Given problem = Lay out the records from the line that contains "Open the User admin section" through the line that contains "pos(41,217)", inclusive, as a Markdown table with the columns Row and Record line, skipping blank lines. Leave the pictures out.

(Saved entries)
»»
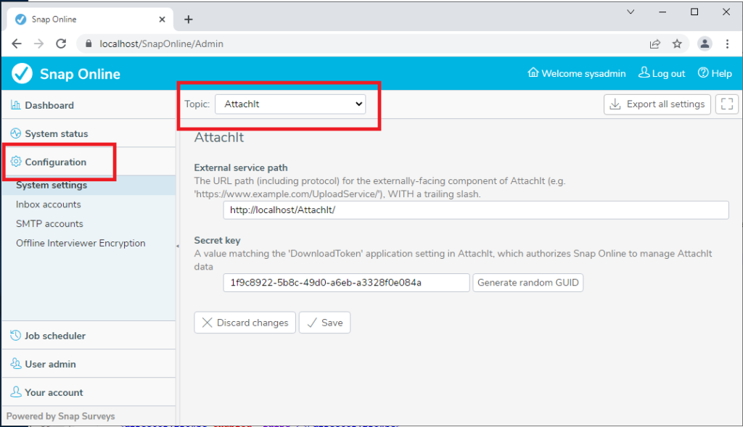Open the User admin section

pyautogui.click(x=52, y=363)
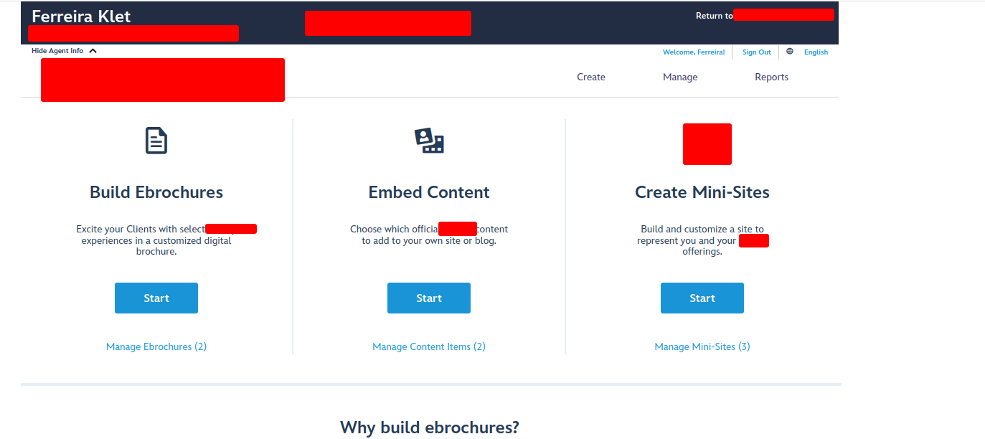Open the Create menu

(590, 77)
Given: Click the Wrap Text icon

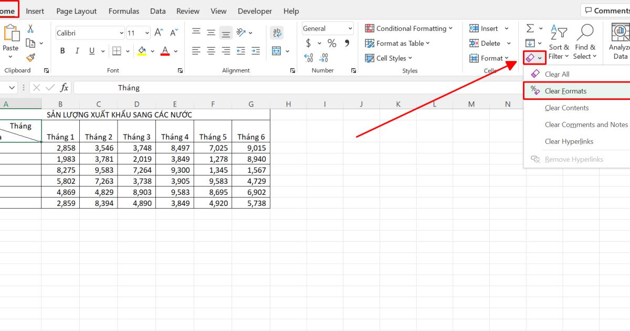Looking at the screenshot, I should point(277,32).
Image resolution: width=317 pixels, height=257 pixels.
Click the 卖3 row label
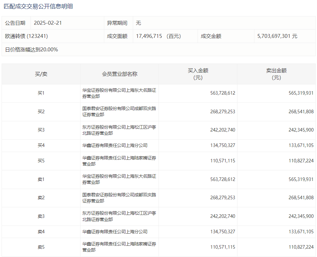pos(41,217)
««
»»
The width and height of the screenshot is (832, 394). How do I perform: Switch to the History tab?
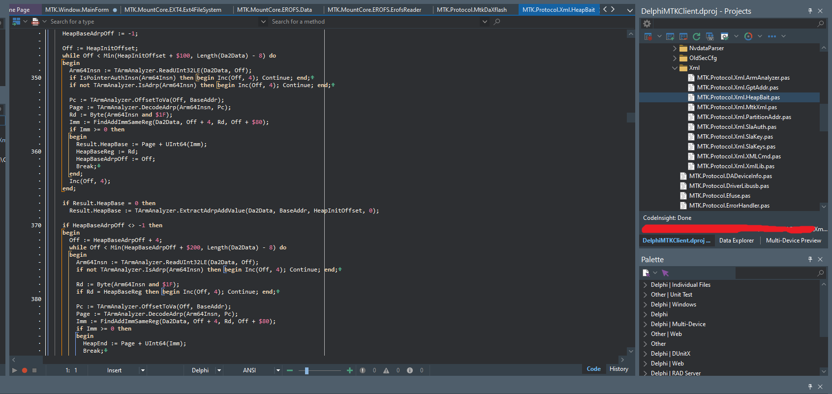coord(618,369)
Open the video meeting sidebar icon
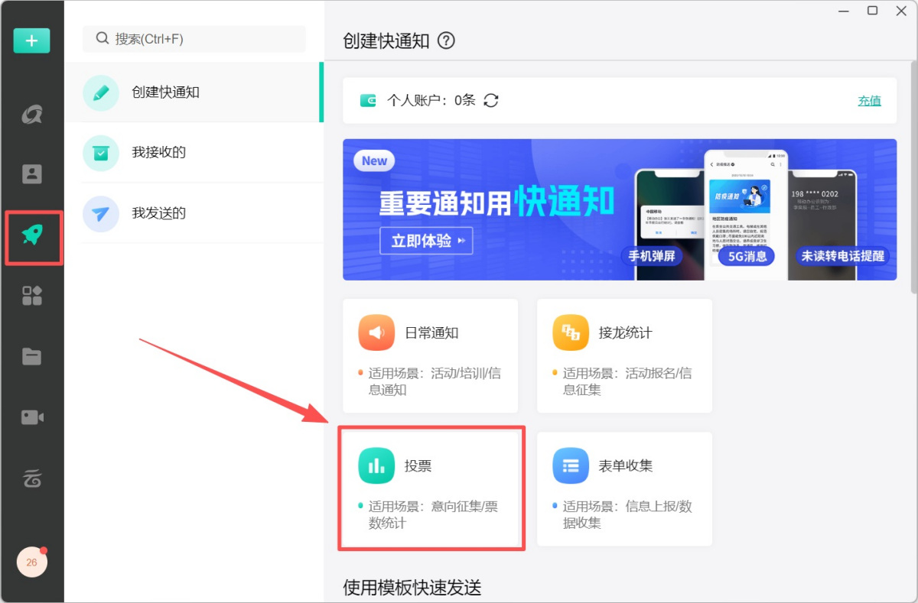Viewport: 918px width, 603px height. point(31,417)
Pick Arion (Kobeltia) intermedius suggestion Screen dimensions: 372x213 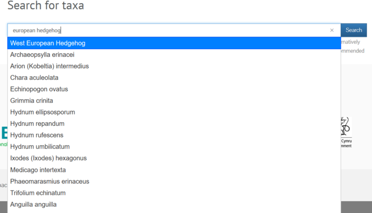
««
Exercise solution =
| Row | Record line |
|---|---|
| 1 | Open the User admin section |
| 2 | pyautogui.click(x=52, y=363) |
| 3 | Open the Create menu |
| 4 | (590, 77) |
| 5 | Given: Click the Wrap Text icon |
| 6 | Looking at the screenshot, I should point(277,32). |
| 7 | Image resolution: width=317 pixels, height=257 pixels. |
| 8 | Click the 卖3 row label |
| 9 | pos(41,217) |